Col. Thomas Brooke, Jr., was the son of Maj. Thomas Brooke, Sr., Esq. (1632–1676), of "Brookefield", and Eleanor (Hatton) Darnall (1642–1745), who married secondly Col. Henry Darnall, Sr. (1645–1711).

His father was the son of Dr. Peter Contee (d. 1714), of Barnstaple, Devonshire, England, and his first wife Catherine. Peter immigrated in about 1703 and resided in Charles County, before taking up permanent residence in Prince George's County. Peter was a surgeon, and married secondly, Francis (?) Hopkins. Francis was the widow of Capt. William Hopkins (d. 1702).
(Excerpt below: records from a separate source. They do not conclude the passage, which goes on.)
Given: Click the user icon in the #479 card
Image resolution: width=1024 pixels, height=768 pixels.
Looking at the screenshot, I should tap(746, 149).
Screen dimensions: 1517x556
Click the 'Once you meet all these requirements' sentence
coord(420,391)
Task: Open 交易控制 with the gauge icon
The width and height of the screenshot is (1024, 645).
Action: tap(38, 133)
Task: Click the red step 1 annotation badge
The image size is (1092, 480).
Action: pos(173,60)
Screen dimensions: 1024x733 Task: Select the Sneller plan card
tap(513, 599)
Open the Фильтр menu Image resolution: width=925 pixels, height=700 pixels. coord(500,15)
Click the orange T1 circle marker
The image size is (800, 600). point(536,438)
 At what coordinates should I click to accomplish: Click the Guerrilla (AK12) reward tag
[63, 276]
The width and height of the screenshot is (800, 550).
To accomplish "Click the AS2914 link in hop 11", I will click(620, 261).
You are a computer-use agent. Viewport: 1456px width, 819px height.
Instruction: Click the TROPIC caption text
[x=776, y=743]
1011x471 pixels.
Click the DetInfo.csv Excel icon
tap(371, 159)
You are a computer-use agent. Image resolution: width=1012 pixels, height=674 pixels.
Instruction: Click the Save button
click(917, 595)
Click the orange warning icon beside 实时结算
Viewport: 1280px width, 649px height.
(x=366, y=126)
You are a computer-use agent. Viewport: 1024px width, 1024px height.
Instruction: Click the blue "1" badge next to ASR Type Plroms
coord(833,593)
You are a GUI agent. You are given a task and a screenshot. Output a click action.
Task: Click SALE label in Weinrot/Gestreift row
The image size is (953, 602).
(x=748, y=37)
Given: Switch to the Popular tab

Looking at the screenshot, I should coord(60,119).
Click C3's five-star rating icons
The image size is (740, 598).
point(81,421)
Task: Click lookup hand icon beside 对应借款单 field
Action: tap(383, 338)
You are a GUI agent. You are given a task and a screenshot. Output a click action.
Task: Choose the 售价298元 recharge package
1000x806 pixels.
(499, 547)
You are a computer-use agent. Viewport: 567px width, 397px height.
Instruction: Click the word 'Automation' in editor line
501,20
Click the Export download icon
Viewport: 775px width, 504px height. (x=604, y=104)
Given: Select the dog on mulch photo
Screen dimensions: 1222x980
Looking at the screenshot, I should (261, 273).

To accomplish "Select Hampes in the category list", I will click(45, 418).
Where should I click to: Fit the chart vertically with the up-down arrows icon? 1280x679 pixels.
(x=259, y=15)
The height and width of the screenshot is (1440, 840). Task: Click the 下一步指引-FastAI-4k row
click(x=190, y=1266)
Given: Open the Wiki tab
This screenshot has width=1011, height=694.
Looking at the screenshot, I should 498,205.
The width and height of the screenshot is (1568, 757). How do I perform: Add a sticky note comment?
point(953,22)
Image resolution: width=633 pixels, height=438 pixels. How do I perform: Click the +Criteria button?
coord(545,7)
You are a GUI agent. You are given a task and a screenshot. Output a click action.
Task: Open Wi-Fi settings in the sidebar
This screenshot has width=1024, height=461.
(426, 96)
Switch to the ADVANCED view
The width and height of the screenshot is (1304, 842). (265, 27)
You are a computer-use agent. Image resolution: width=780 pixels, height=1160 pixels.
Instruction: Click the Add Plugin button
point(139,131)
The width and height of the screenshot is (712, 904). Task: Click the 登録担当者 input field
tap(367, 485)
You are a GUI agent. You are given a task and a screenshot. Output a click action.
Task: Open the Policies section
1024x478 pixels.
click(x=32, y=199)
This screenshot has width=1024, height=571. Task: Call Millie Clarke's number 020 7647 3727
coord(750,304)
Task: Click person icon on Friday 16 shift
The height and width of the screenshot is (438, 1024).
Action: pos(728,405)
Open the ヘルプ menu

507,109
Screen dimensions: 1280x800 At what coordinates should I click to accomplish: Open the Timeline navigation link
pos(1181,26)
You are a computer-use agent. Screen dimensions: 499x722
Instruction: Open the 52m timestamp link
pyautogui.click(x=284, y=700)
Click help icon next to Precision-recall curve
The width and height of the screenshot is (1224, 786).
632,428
Peter Contee was the son of Adolphe de Conti and his wife Grace. Adolphe was a Huguenot who immigrated to England from France during the reign of Louis XIII, King of France (1601–1643). The motto under his Arms in Guild Hall, London is, "pour dieu et mon roi" ("for God and my king").

His father was born in April 1693, in Barnstaple, Devonshire, England. He immigrated around 1703, and resided in Charles County about 1720. He joined his uncle, Col. John Contee (d. 1708), who though married twice, had no children, and whose will provided liberally for Alexander. Alexander was a prosperous merchant at Nottingham Prince George's Co., Clerk of the Court; and from 1720 to 1724, member of the Lower House of the General Assembly. He was a vestryman of St. Paul's Parish. He married about 1720, Jane Brooke. Jane inherited a portion of "Brookefield", her father's estate. "Brookefield", also known as "The Valley", and was located near Nottingham in Prince George's County. At the time of his death on December 24, 1740, Alexander had amassed at least 2598 acre of land, and his estate was valued at 1,613.2.11 pounds sterling, plus 3,827.19.8 pounds current money. This included 32 slaves, 2 servants, books, and clerk's writing equipment. Alexander's will contained a heraldic shield only, with a chevron on which are charges and beasts in dexter, middle and sinister chief and middle base. The arms of the Conte of Montulle, Normandy, contain a chevron and three mullets described as "Azure chevron or between three mullets or".

The Contees came to Maryland from England, but they were of French descent Huguenots, who emigrated to Barnstable, in Devonshire, to escape the religious persecutions which culminated in the revocation of the Edict of Nantes. The name originally de Conti, appears among the French nobility from a very early date. As far back as 1375, Isabella, dame de Conti, married Colard de Mailly. Their great granddaughter married in 1551, Louis I, Prince de Conde, a cadet of the Bourbons who ascended the French throne in the person of Henry IV, King of France and Navare (1553–1610). The second son of this latter marriage, Francois de Bourbon, was Prince de Conti, but had no issue and the title was revived from Armand de Bourbon, a cadet of the great Conde but expired for lack of male issue. The Vicomte de Conti arms are identical with those of the Rochelle family and also with those of the Marquis de Graviers, Comte de Noirant (of Normandy) and Baron de Conti (of Orange).